Older adults may be particularly sensitive to any suggestion that they have a “memory problem,” so it is important to stress the importance of the assessment without increasing anxiety. Describing the assessment as consisting of “simple,” “silly,” or “stupid” questions can be counterproductive, decreasing motivation and increasing anxiety when errors are made.

The assessment can be perceived as intrusive, intimidating, fatiguing, and offensive, which can negatively affect performance. Therefore, Lezak et al. (2004) recommend an initial period to establish rapport with the individual. This period allows the assessor to determine the individual’s capacity for assessment and identify any conditions that could alter performance or interpretation of results, such as sensory impairments.

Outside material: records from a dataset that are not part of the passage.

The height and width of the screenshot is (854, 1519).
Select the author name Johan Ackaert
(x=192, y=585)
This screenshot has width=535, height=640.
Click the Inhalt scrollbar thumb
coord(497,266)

The assessor can then adjust the testing environment accordingly, such as positioning themselves appropriately to facilitate communication and reduce glare. Additionally, assessments should be scheduled appropriately, avoiding times immediately upon awakening, before and after meals, during medical procedures, or when the individual is in pain or discomfort (Foreman et al., 2003).

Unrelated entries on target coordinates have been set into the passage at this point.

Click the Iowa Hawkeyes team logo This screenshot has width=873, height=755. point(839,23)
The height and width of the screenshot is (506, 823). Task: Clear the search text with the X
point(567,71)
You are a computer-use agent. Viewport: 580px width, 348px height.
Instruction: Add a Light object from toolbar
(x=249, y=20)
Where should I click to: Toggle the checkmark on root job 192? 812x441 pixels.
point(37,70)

Nursing Care for Cognitive Dysfunction

Nurses play a critical role in assessing cognitive function and implementing interventions to manage cognitive dysfunction. Key nursing care strategies include:

  • Early Detection: Regular cognitive assessments to identify impairments promptly.
  • Individualized Care Plans: Developing care plans tailored to the individual’s cognitive abilities and needs.
  • Environmental Modifications: Creating a safe and supportive environment that minimizes distractions and reduces anxiety.
  • Education and Support: Providing education to patients and their families about cognitive impairment and available interventions.
  • Interdisciplinary Collaboration: Working with other healthcare professionals to coordinate care and optimize outcomes.
  • Monitoring and Evaluation: Continuously monitoring cognitive function and adjusting care plans as needed based on the individual’s response to interventions.

By adhering to these strategies, nurses can effectively manage cognitive dysfunction in older adults, improving their quality of life and potentially slowing the progression of cognitive decline.